The work group will focus on three areas in the coming months. The first will be in supporting hawkers, said Minister of State for Communications and Information and National Development Tan Kiat How.

This could mean helping those less familiar with technology or may need extra assistance to take online orders, for instance.

He said better organisation is required within hawker centres to coordinate delivery orders, such as by using a hybrid model, where someone is physically present at the hawker centre to coordinate customer orders placed via an app.

He added that bundling orders from different stores is also necessary, and can help reduce the cost of delivery when done well and efficiently.

To ensure that the current business model is sustainable, he said it is important to think about the commissions charged by food delivery platforms, which include the fees paid to delivery riders.

Hawkers must also receive their payouts immediately so that they can pay for supplies, and the price of hawker food charged to the consumer must be sustainable, he added.

The work group also has to think of ways to increase demand for hawker food deliveries, said Mr Tan.

This can be done by raising awareness of the food delivery platforms and hawker stalls on these platforms, and by marketing to the surrounding workplaces and housing estates, for example.

Mr Anthony Low, chairman of the hawkers division of the Federation of Merchants' Association Singapore, agreed that it is helpful for hawkers to move onto delivery platforms.
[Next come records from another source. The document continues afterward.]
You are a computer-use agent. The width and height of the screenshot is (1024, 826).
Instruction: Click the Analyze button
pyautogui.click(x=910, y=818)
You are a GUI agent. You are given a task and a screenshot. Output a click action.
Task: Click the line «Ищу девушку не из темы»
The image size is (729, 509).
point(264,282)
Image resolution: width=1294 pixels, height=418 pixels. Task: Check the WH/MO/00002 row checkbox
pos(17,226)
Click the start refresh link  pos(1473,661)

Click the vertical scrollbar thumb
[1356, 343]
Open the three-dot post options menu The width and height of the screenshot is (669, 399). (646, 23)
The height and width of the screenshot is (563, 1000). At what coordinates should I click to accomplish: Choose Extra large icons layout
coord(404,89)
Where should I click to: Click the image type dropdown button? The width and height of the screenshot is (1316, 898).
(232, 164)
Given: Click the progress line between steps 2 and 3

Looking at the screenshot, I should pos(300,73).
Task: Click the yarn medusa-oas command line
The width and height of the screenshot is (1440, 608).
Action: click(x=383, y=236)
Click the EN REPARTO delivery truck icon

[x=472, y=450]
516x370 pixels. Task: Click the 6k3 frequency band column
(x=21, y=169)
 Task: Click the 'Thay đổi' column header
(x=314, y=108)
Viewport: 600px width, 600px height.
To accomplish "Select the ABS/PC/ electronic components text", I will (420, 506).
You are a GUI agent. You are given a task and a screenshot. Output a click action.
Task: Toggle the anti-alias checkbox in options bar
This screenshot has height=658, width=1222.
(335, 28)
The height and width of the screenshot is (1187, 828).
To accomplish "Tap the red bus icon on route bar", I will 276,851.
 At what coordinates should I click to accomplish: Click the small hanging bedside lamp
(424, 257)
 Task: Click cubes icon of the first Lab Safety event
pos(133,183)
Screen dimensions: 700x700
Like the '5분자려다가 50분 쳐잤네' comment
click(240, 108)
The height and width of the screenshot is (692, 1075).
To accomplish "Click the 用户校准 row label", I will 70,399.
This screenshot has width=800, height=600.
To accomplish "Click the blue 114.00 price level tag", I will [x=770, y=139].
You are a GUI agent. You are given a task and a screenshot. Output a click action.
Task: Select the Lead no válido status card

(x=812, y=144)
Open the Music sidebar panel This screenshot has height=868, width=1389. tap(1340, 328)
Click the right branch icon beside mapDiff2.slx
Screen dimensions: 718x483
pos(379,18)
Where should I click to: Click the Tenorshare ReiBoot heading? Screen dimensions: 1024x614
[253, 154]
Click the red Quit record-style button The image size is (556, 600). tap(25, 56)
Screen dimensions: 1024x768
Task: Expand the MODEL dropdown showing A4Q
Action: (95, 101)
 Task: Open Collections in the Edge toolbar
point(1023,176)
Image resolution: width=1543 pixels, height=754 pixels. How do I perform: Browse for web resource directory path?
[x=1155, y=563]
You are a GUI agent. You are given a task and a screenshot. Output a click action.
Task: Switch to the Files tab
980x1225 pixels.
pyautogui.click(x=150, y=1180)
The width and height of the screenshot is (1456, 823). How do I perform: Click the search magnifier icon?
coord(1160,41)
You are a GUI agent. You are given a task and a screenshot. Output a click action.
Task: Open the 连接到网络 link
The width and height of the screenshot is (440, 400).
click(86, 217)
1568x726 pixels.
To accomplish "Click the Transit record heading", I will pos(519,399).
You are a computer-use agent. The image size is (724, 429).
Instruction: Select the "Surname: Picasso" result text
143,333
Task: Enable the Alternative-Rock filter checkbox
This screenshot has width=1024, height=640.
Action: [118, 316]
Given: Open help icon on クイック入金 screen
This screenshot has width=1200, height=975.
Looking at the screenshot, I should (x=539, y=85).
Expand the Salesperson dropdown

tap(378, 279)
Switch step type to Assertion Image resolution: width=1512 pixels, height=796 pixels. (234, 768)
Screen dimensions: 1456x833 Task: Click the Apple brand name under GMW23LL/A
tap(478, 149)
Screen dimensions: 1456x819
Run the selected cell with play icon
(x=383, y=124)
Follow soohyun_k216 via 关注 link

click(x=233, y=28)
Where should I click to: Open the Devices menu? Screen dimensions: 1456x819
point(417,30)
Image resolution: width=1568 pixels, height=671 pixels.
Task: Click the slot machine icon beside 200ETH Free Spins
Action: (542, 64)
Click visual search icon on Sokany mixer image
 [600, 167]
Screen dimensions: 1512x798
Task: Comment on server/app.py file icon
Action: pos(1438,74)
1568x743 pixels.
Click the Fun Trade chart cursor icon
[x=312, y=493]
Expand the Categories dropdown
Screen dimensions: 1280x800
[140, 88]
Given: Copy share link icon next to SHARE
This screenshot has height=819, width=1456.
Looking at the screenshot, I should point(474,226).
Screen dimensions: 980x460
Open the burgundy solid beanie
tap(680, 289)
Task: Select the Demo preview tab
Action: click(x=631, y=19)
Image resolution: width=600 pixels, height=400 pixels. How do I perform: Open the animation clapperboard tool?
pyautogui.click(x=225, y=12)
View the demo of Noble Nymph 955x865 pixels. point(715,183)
He added that he has encouraged more hawkers to overcome their fear of using technology and to start having a social media presence in order to raise awareness of their business.

Halal food delivery app Bungkus has seen two to three times more hawker sign-ups amid this heightened alert period, said the firm's chief operating officer, Mr Baru Walia. Over a third of its 300 merchants are hawker stalls.

As its merchant base in a niche market is smaller, Bungkus can provide more personalised service, he said. For instance, merchants who are less tech savvy can communicate with Bungkus staff via WhatsApp to meet delivery orders.

"The merchants can notify us instantly if they missed out on any orders, or if their store is closed for the day, for instance," said Mr Baru.

"From there, we can then help them deactivate the store or go offline during that duration, which they find very helpful. They know that we will assist them and guide them through it, so they know there's nothing to fear with technology," he added.